While the original Star Wars Trilogy featured heroes fighting in a war, Rogue One is more about soldiers bonding together to perform missions vital to the Rebellion’s very existence.

Joining her on the mission is officer Cassian Andor (Diego Luna) and droid K-2SO (Alan Tudyk) as well as blind warrior Chirrut Imwe (DonnieYen), mercenary Baze Malbus (Jiang Wen) and a troop of other rebels willing to risk their lives in the hopes of saving others by defeating the Empire.

The film features a fantastic space battle in the climax as well as the most brutal ground fighting depicted in the Star Wars series. While the film features all the conventions one would expect from a space opera — from far-out aliens (and even a couple of familiar ones) and techy gadgets and weapons — the realism of the battle scenes adds heft even to the more fanciful elements of the movie.

The film features several characters from the original trilogy, one of which is Darth Vader. While his character is at the center of six of the seven previous Star Wars movies, there is a scene toward the end of the film that fans have played out in their imaginations for decades. The scene could very well be Vader’s finest on film, particularly from an action standpoint.

Viewers will notice subtle and not so subtle allusions to World War II as well as the U.S.’s war in Iraq.

Two other characters from the original series, whose identities I won’t divulge, are recreated on the screen with the help of CGI effects, but don’t fare quite as well as the Sith Lord. The effects are high quality, but not quite as strong as the digital work used in Ant-Man or Captain America: Civil War to de-age Michael Douglas and Robert Downey Jr. respectively. Regardless, the scenes still work within the context of the movie.

The movie’s design fits squarely into the already established Star Wars universe, but Edwards takes fans to lush settings that they had never experienced before in Star Wars films.

The film’s conclusion is emotional and inspiring, and really leaves the door wide open for future films to delve into the far corners of the fantasy universe Lucas created.

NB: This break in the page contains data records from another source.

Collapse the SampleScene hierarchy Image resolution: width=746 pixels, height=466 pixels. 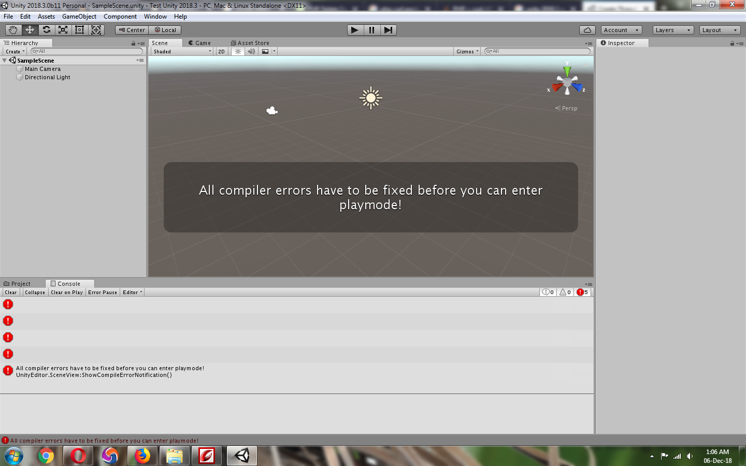(4, 60)
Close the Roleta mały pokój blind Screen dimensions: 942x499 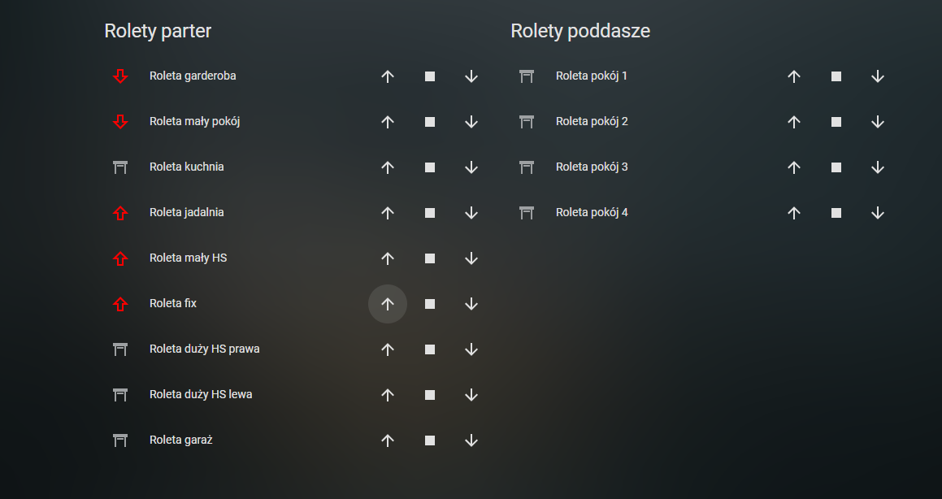click(471, 122)
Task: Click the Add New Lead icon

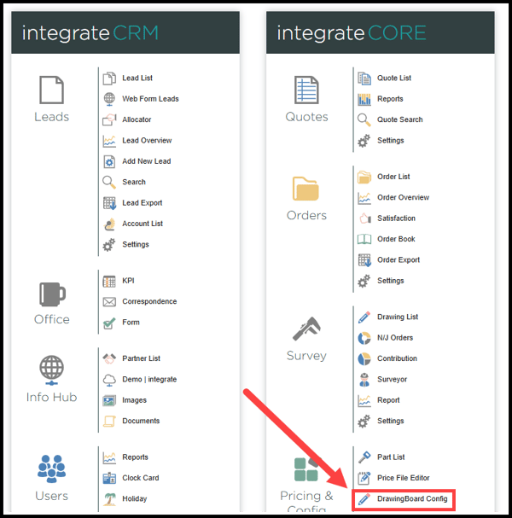Action: [109, 161]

The score by Michael Giacchino is effective, but suffers from not being the work of the legendary John Williams, whose music always played such a pivotal role in the previous Star Wars movies.

(PG13) 2 hr. 13 min.
Grade: B+

Classic Corner

The Bishop’s Wife

Christmas magic must have permeated the air in and around Hollywood in 1946-1947. It could be argued rather successfully that the three best Christmas-oriented films ever committed to film were produced during that span.

George Seaton’s It’s a Wonderful Life opened less than a year before Henry Koster’s The Bishop’s Wife did on Dec. 9, 1947, and George Seaton’s Miracle on 34th Street was sandwiched in the middle with an odd-for-the-subject-matter, May opening.

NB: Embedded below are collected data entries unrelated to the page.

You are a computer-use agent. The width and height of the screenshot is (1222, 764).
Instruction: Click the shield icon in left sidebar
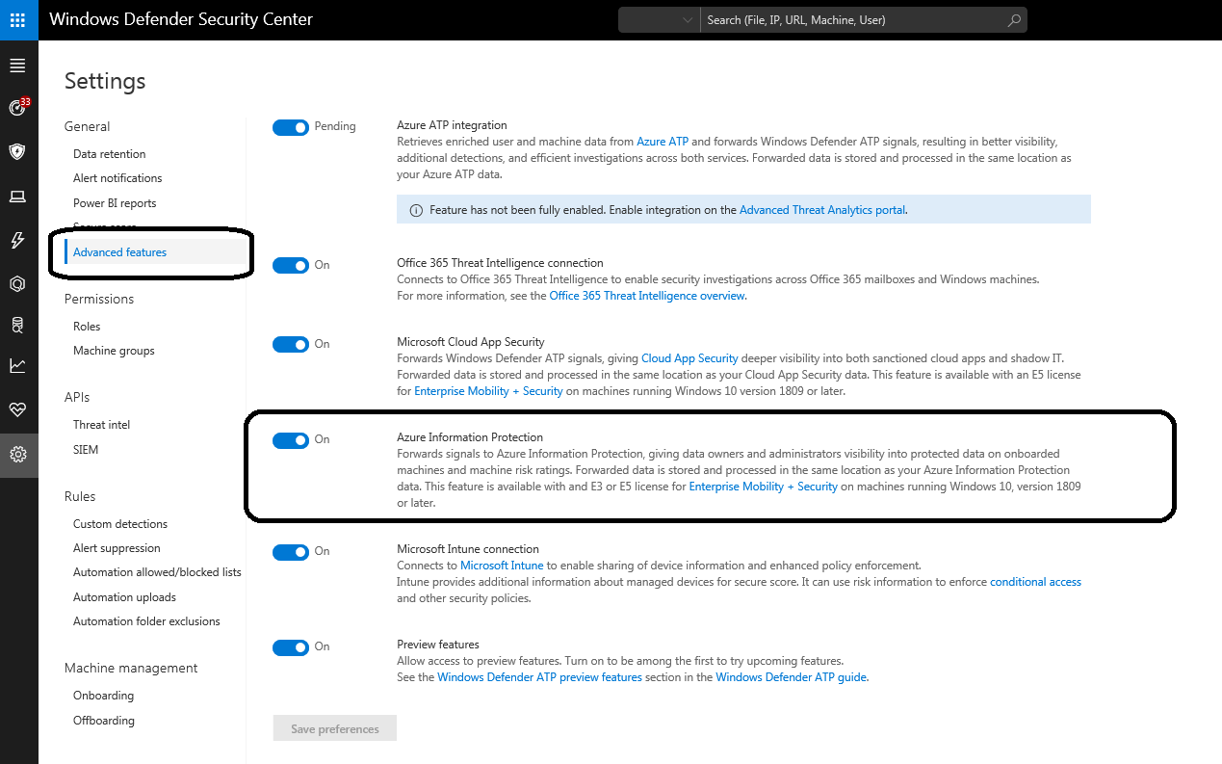tap(17, 151)
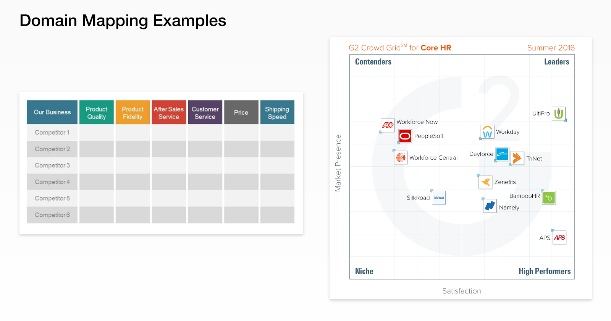
Task: Click the red After Sales Service header
Action: (x=169, y=112)
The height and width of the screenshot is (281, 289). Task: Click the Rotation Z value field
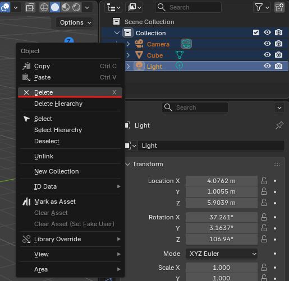tap(222, 239)
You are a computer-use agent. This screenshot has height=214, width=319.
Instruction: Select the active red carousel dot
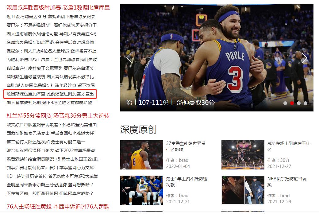[292, 103]
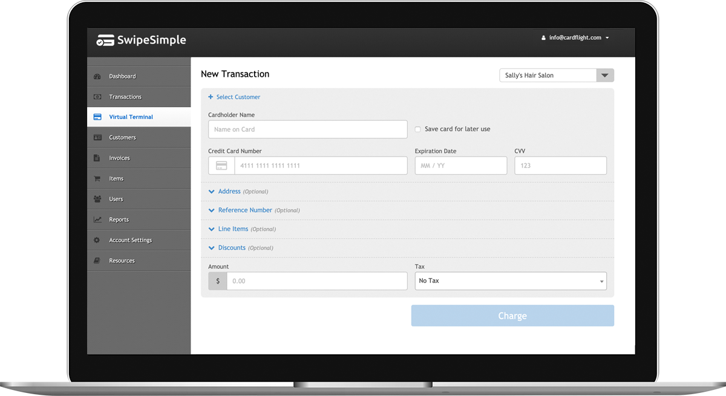Viewport: 726px width, 396px height.
Task: Click the credit card icon beside card number
Action: (220, 165)
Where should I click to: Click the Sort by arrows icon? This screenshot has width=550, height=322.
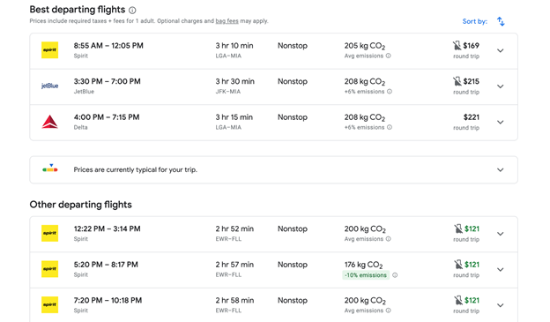501,21
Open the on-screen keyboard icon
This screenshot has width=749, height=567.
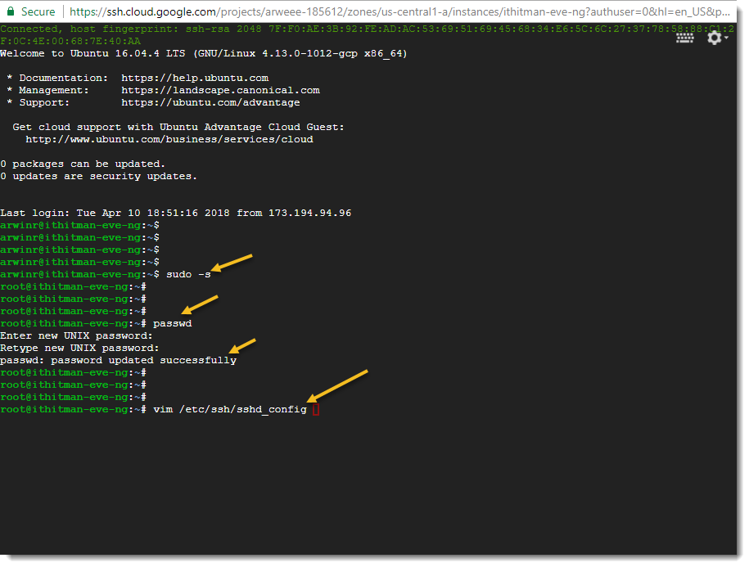(685, 38)
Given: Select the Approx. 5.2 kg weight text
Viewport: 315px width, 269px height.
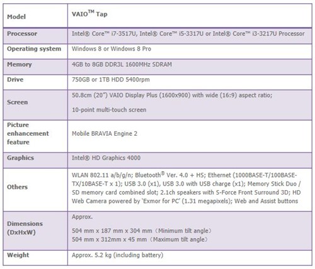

While Miracle on 34th Street and It’s a Wonderful Life are better known, The Bishop’s Wife may be the most charming of the three.

The incomparable Cary Grant stars as the angel Dudley who is tasked with the assignment of helping Bishop Henry Brougham, (David Niven) rediscover his zest for life by essentially making him jealous. Dudley steps in to take Brougham’s place in a number of festive activities while the Bishop spends his time fund raising for a new cathedral.

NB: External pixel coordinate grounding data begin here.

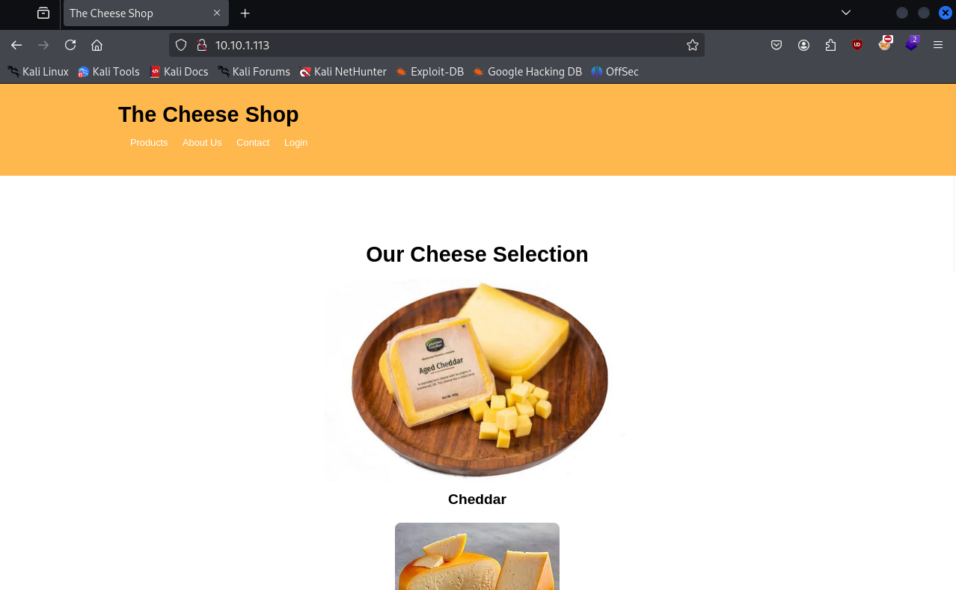This screenshot has height=590, width=956.
Task: Open the Exploit-DB bookmark
Action: point(430,72)
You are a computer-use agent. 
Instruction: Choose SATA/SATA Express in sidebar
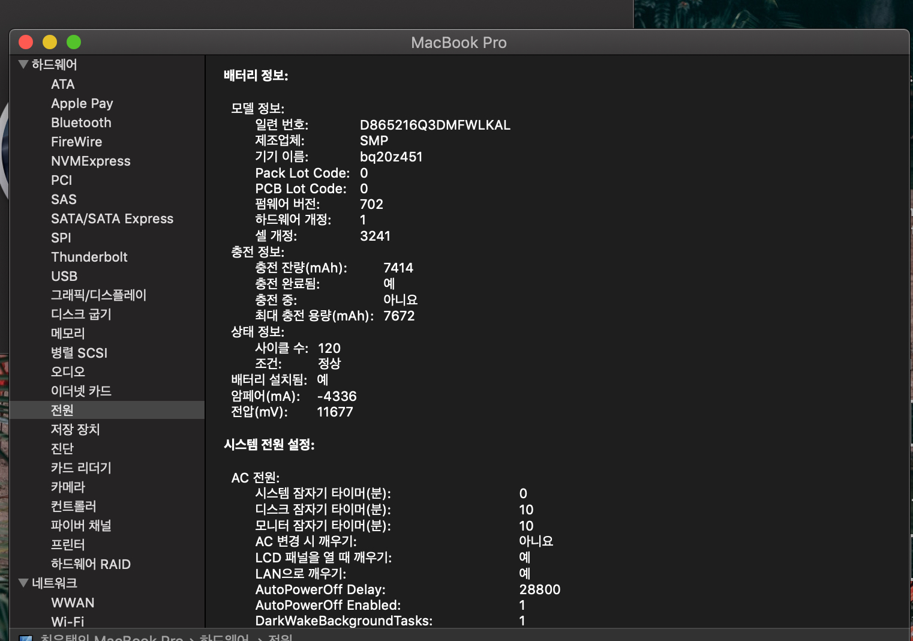(112, 218)
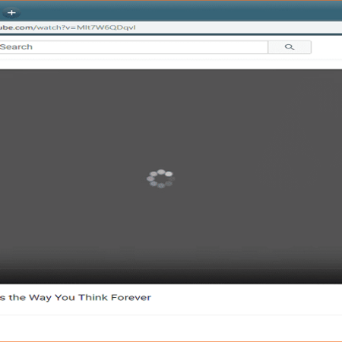
Task: Click the blank area below the video title
Action: [171, 328]
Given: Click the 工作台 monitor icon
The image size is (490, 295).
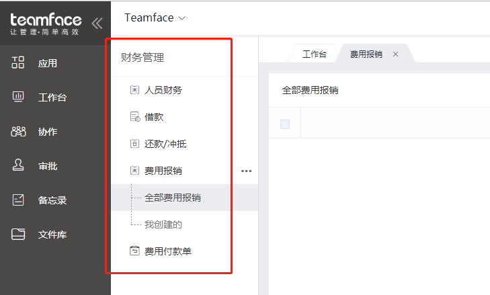Looking at the screenshot, I should pos(18,97).
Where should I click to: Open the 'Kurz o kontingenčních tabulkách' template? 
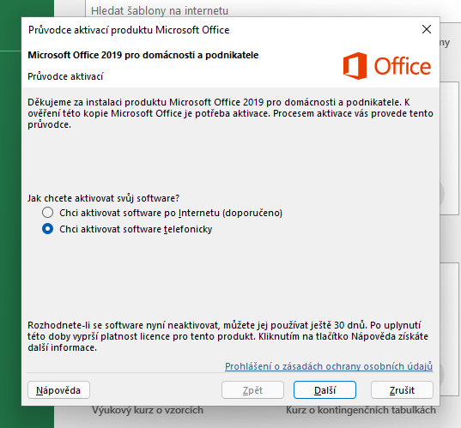pyautogui.click(x=361, y=410)
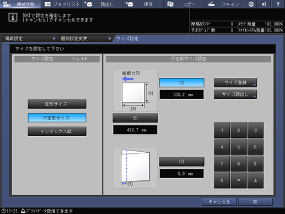Open the サイズ登録 submenu button
The width and height of the screenshot is (285, 214).
(x=235, y=83)
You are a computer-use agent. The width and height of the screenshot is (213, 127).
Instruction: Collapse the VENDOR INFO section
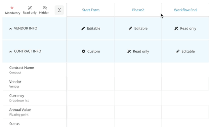pos(11,28)
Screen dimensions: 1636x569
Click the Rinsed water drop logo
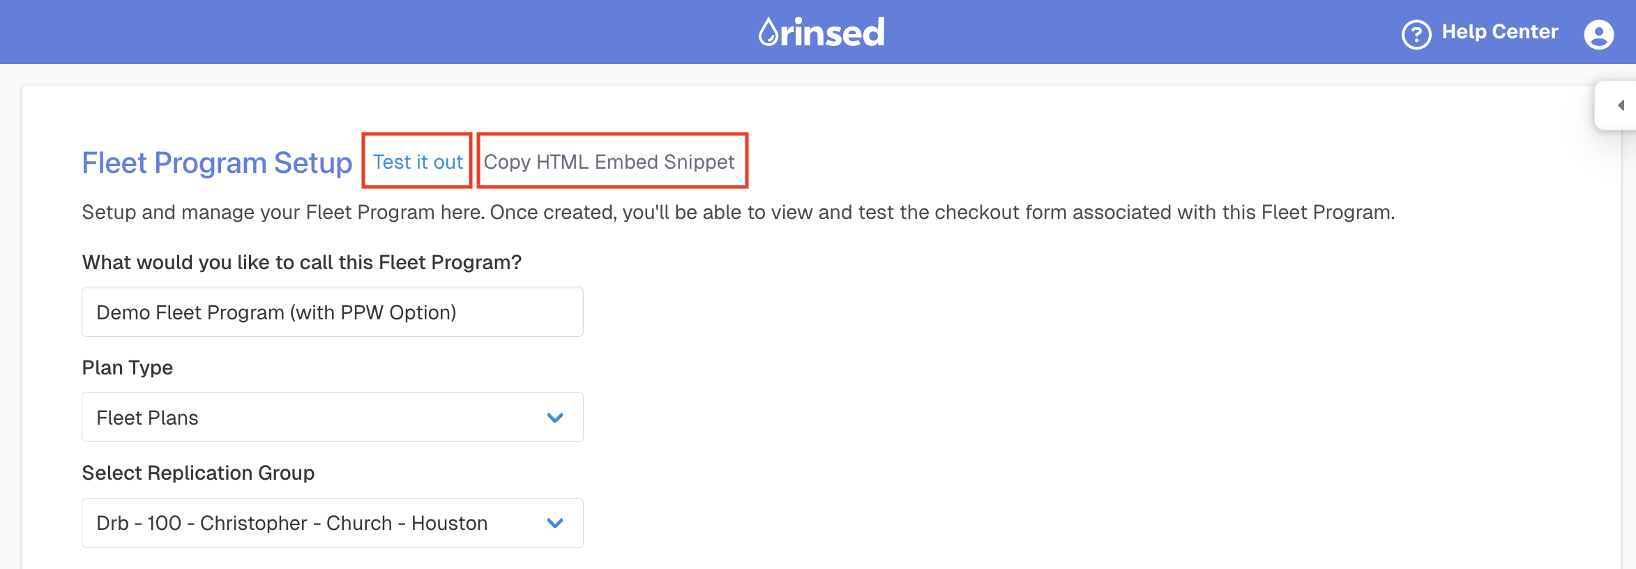click(768, 31)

Brougham not only becomes jealous, but the angelic Dudley also begins to fall for the bishop’s wife Julia, played by the lovely Loretta Young.

Ironically Grant was originally cast to play the Bishop, while Niven was set to play Dudley before producer Samuel Goldwyn stepped in to make the swap.

The fanciful romantic-comedy is filled with enchanting scenes, opening with Dudley walking the Christmas-clad streets of the city. Dudley and Julia share what has to be the most romantic ice-skating scenes ever filmed.

A discussion concerning ancient history with the atheistic Professor Wutheridge (Monty Woolley) is witty and clever as Dudley brings out the best of the professor by lending an understanding ear to the lonely old man.

Like It’s A Wonderful Life, the film draws inspiration from the root of all modern Christmas stories, Charles Dickens’ A Christmas Carol, reminding us to count or blessings and not to become too busy to enjoy the life we are living.